Work item:
Return everything from the line containing "Identify the location" down to the end of the listing below, character for character, and leave the pictures out.

↓

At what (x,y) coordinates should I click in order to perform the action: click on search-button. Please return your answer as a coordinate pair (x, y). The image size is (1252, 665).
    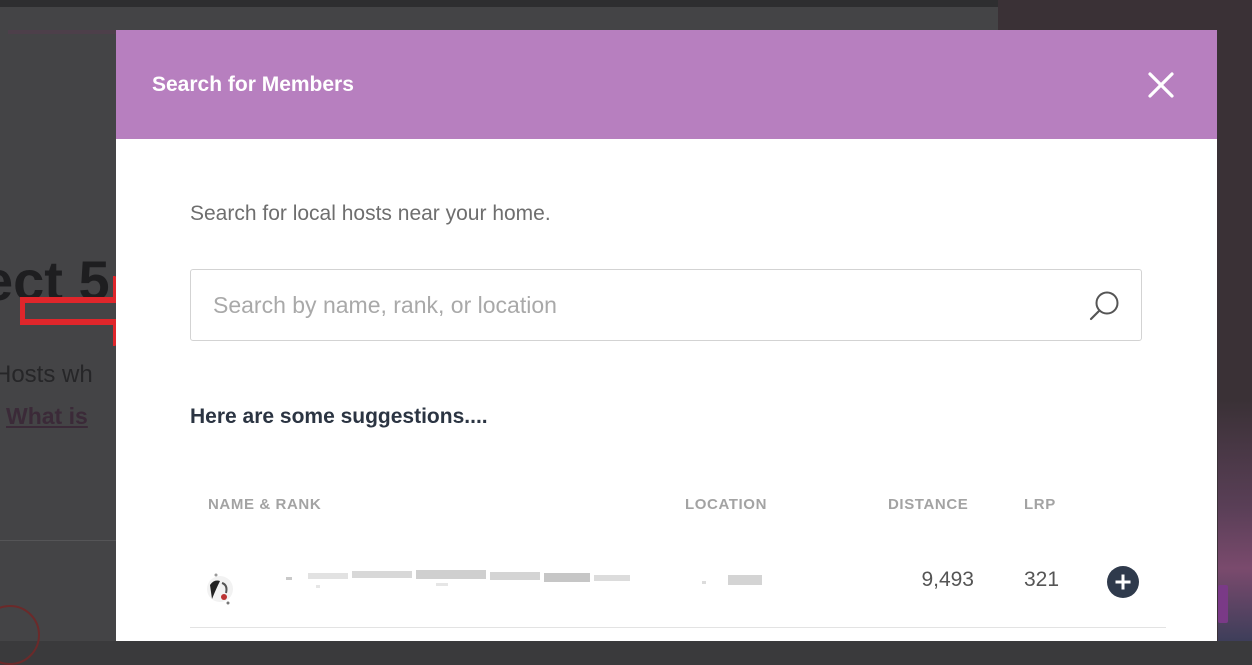
    Looking at the image, I should click on (1105, 306).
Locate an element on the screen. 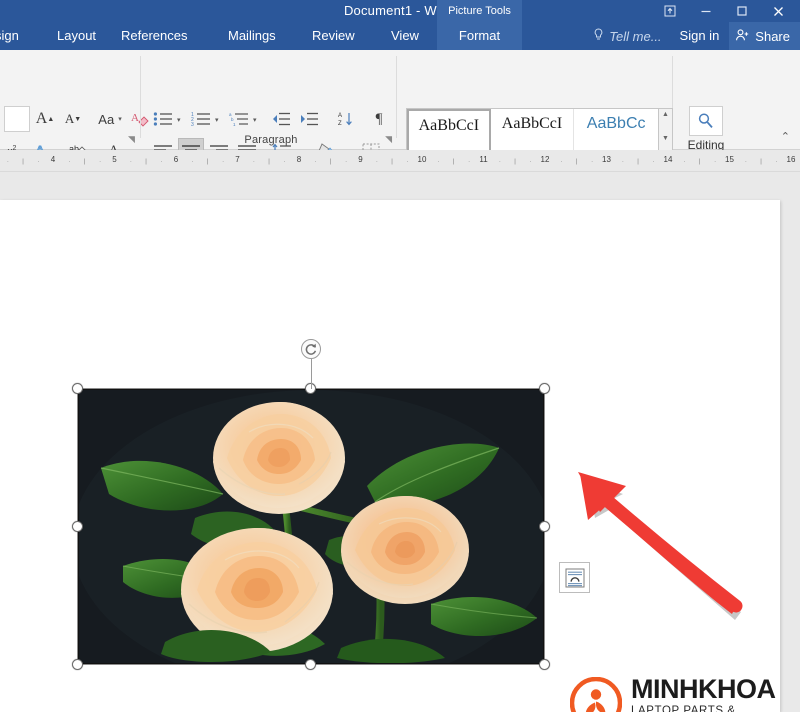 The image size is (800, 712). scroll-up-icon: ▲ is located at coordinates (666, 114).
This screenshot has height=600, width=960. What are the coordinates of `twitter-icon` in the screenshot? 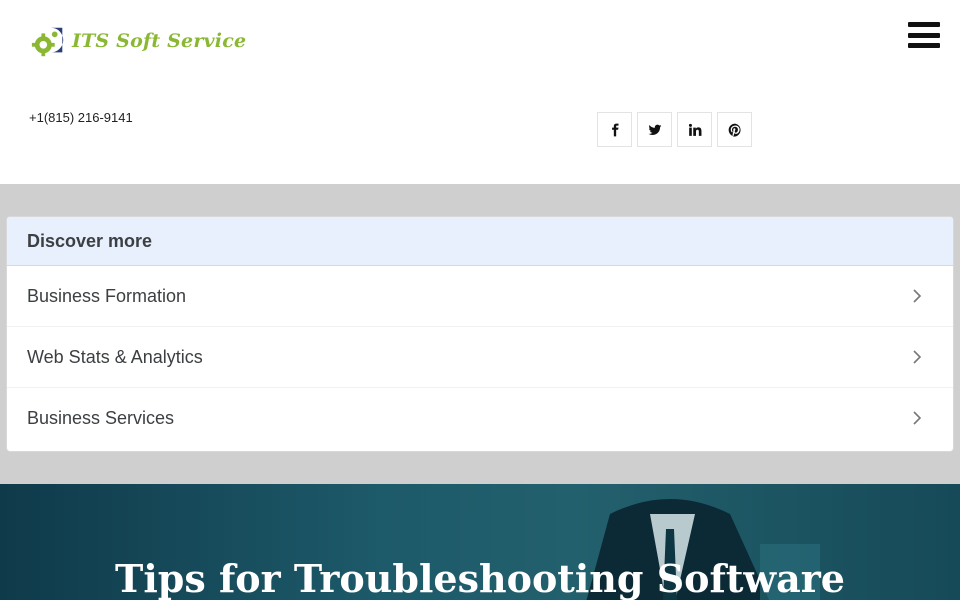 It's located at (654, 130).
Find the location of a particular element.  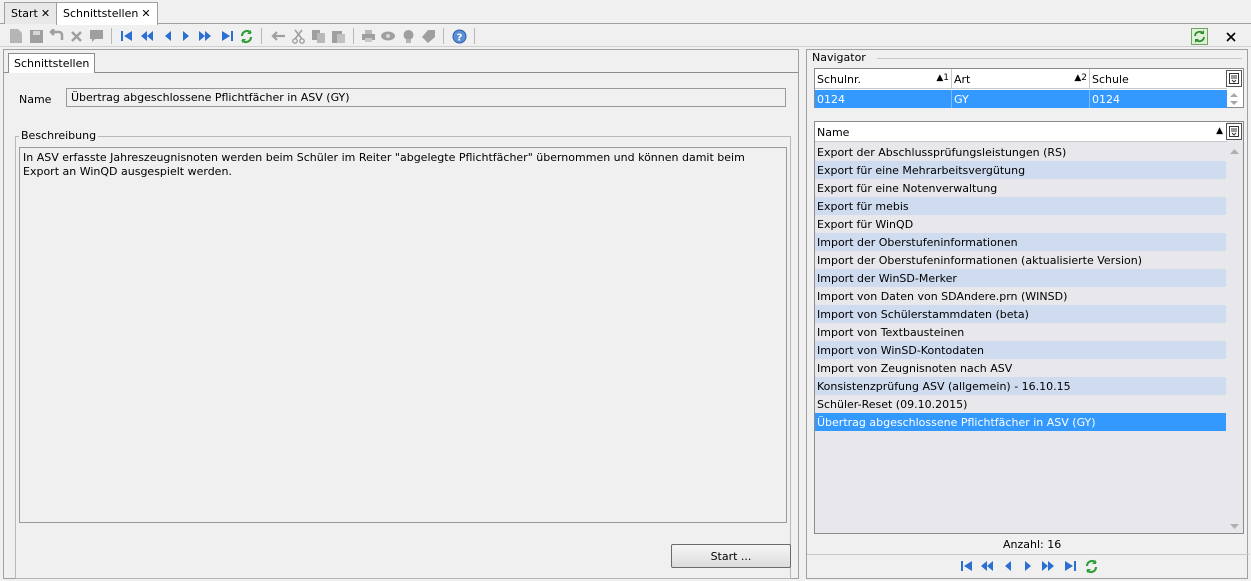

scroll-down-icon is located at coordinates (1234, 526).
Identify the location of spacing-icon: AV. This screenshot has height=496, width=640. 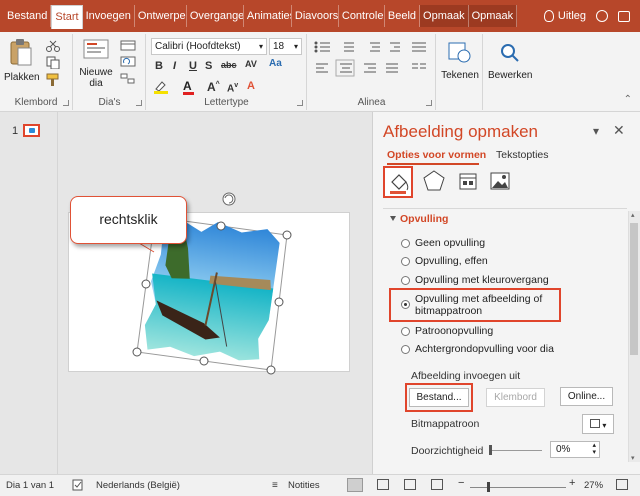
(251, 64).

↑

Solution:
Identify the location of spacing-icon: AV. This screenshot has height=496, width=640. 
(251, 64).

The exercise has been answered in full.